Wolmer’s Trust, custodians of Mr Francis’s alma mater, tells us that among his achievements at high school was to lead the Wolmer’s team that won the 1982 Schools’ Challenge Quiz.
We are told that after high school he attended The University of the West Indies (UWI), Mona, securing a Bachelor of Science in Management Studies. Sometime later, he moved on to the University of Michigan Business School obtaining a Master of Business Administration in finance.
With such academic qualifications Mr Francis clearly had enviable choices.
That he chose track and field coaching as a full-time career speaks of a passion for the sport which knew no bounds.
It also reflects unbending will to build champions regardless of the hurdles.

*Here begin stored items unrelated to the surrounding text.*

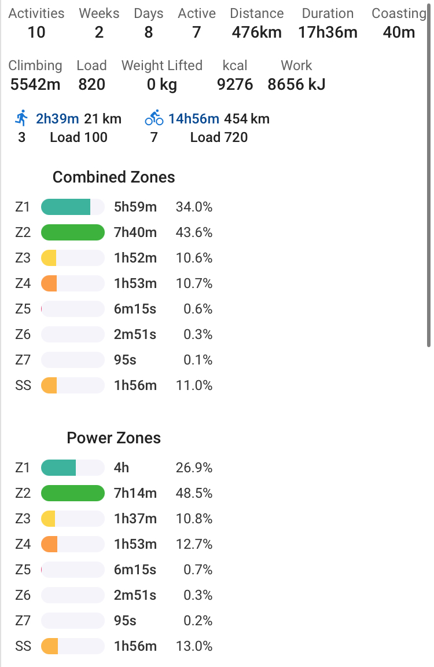The image size is (434, 667).
Task: Click the Combined Zones Z2 green bar
Action: pyautogui.click(x=73, y=232)
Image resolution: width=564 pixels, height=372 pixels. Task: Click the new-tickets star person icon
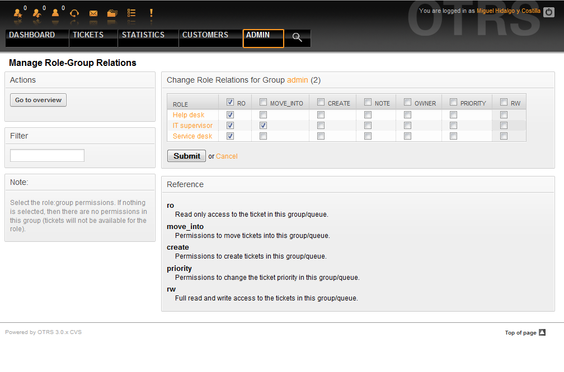[18, 13]
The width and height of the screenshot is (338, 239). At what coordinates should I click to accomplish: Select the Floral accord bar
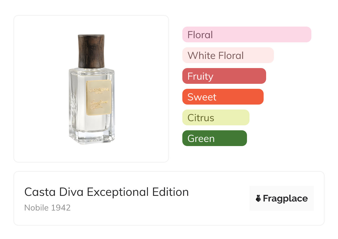tap(247, 35)
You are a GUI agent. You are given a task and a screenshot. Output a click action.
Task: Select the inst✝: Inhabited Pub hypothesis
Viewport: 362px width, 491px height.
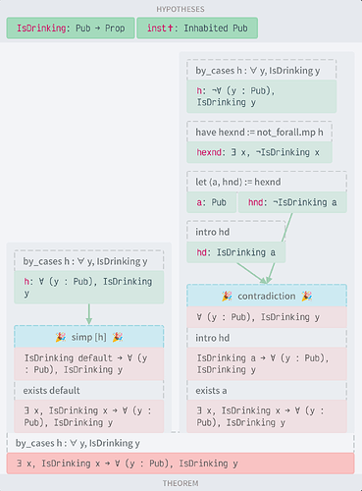[x=197, y=28]
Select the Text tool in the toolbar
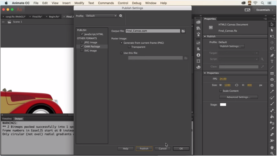Image resolution: width=277 pixels, height=156 pixels. [x=272, y=61]
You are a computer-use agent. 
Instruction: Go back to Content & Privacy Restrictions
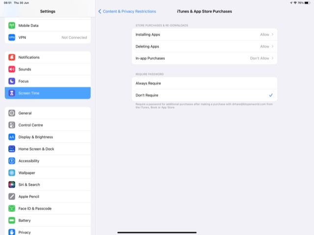pyautogui.click(x=127, y=11)
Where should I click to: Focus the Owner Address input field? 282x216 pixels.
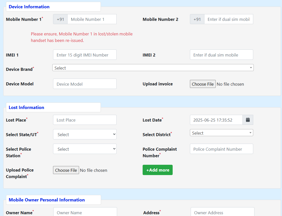click(222, 212)
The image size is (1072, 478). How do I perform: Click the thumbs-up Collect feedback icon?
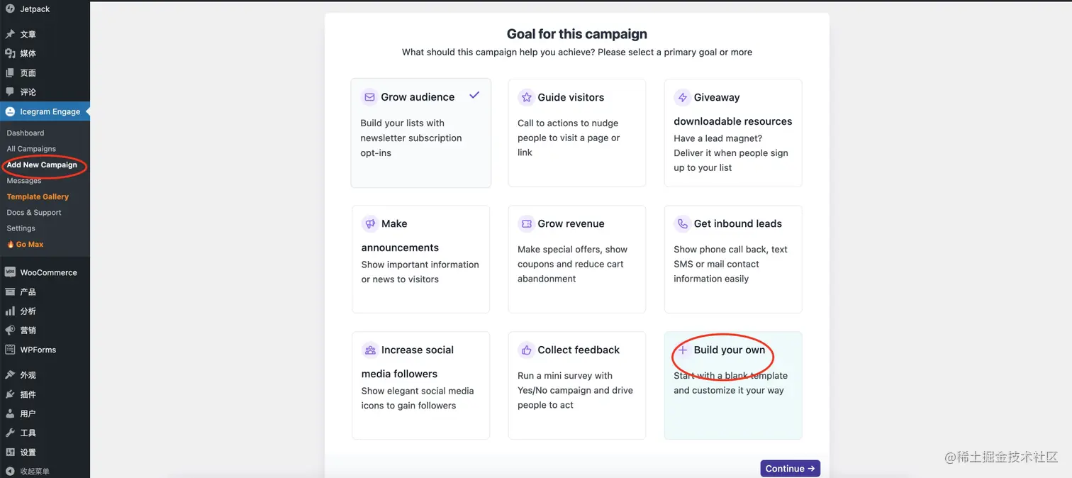coord(526,350)
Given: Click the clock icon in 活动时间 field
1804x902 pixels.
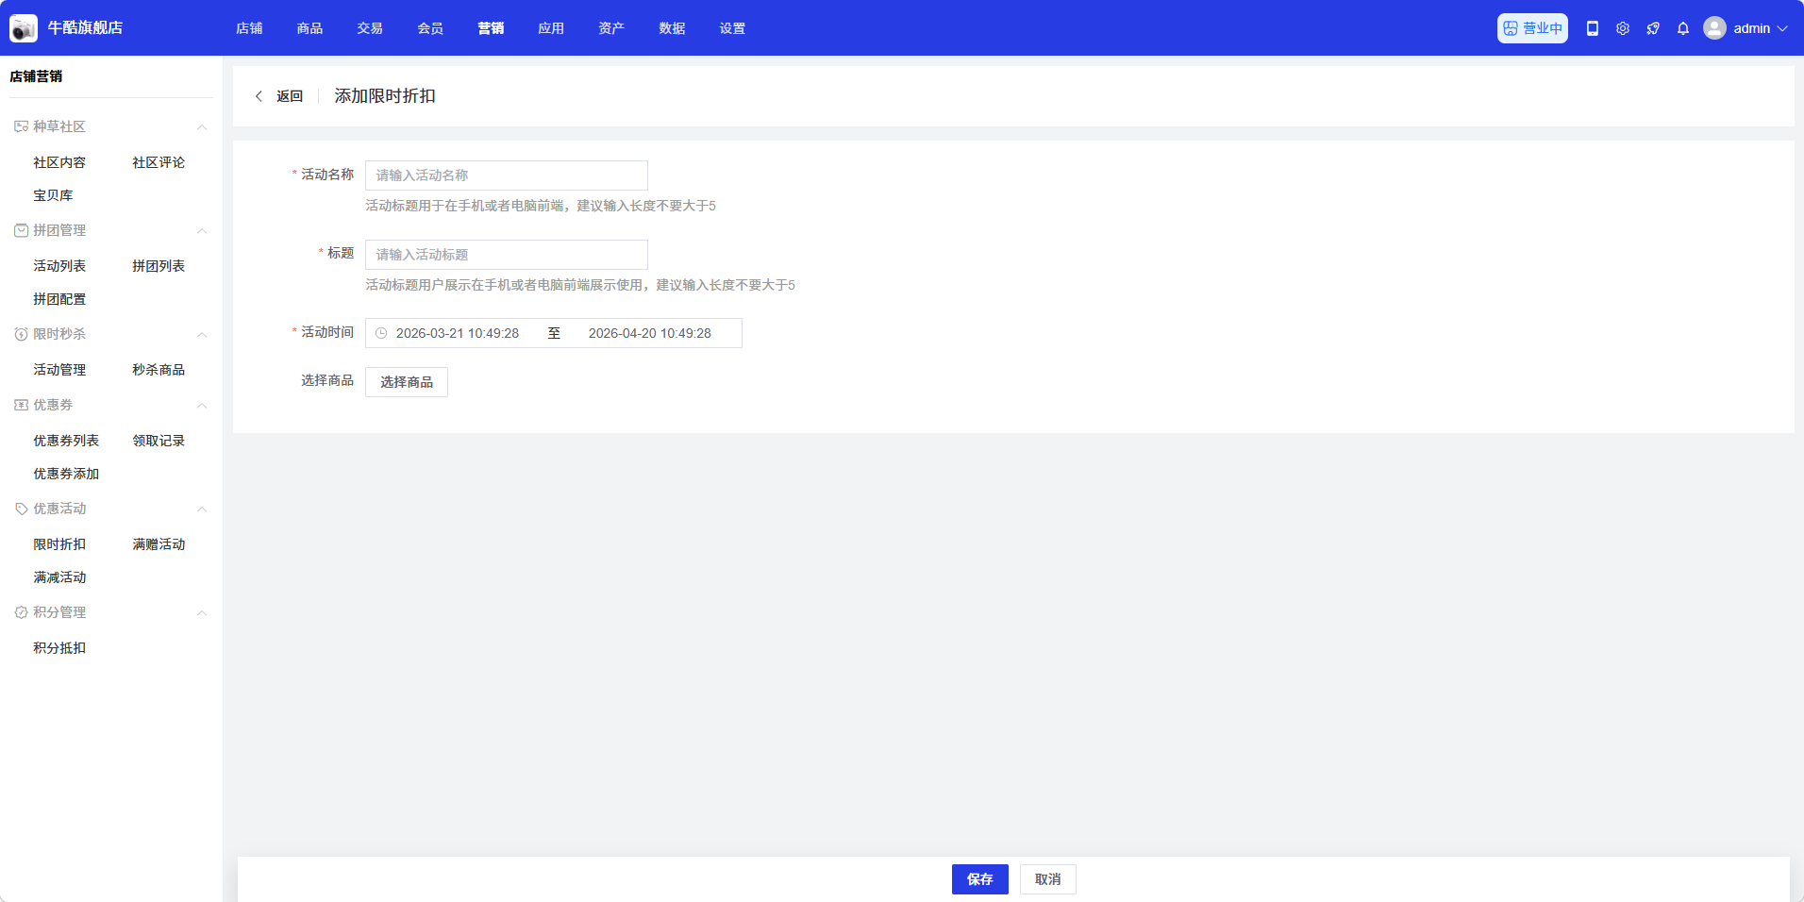Looking at the screenshot, I should point(381,333).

That resolve resulted in the galaxy of athletic stars who came to maturity under his guidance. They include world beaters such as Mesdames Shelly-Ann Fraser-Pryce, Elaine Thompson Herah, Shericka Jackson, Melaine Walker, Sherone Simpon, Brigette Foster Hylton; and Messrs Asafa Powell, Tajay Gayle, Nesta Carter, and Michael Frater.
Such was Mr Francis’s passion that, even as a teenager, he served as an assistant coach to the Wolmer’s track programme, eventually taking the reins in the mid to latter 1980s.

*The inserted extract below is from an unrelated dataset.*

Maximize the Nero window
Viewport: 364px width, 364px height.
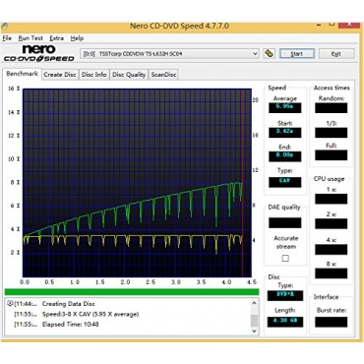click(332, 24)
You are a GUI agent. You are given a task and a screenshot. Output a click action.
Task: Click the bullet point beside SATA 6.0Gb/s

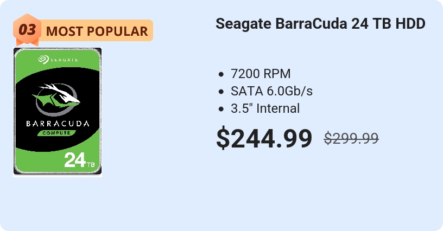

His MBA studies at the University of Michigan took him away, but he would eventually return to Wolmer’s heading the track programme there for a decade.
Mr Francis’s experience as a high school coach taught him lessons that led to the watershed co-founding of the MVP (Maximising Velocity & Power) track club in 1999 alongside his brother Mr Paul Francis, as well as Messrs Bruce James and David Noel.
As explained by Mr James, Mr Francis was discomforted by the recognition that, after many years of sending off highly talented athletes to colleges in the USA, far too few were achieving what he considered their true potential.
Why couldn’t Jamaican athletes be nurtured, honed, and developed into champions right here at home?
With that thought, the indomitable Mr Francis set out to prove it could be done.
The MVP example triggered the formalising of other such clubs, including Racers, led by the living legend Mr Glen Mills, who as a very young coach, famously guided the early career of Mr Donald Quarrie. The latter won the 200-metre Gold at the Montreal Olympics of 1976.
The arrival, decades later, of the incomparable Mr Usain Bolt became Mr Mills’ crowning achievement.
For Jamaica to have boasted two of the world’s most celebrated sprint coaches at the same time — their athletes winning scores of Olympic and World Championship medals — over the last two and a half decades, is truly remarkable.
In the case of Mr Francis, whose scientific, knowledge-based approach to the technical aspects of track and field was second to none, it defies belief that it wasn’t until the build-up to the Sydney Olympics of 2000 that he first did a formal coaching course.
Those who knew him best say his academic bent and love for the sport dictated that he read and researched endlessly — always willing to learn and improve in his relentless drive to build world beaters.
With Mr Francis’s passing, Jamaica has lost a champion beyond measure.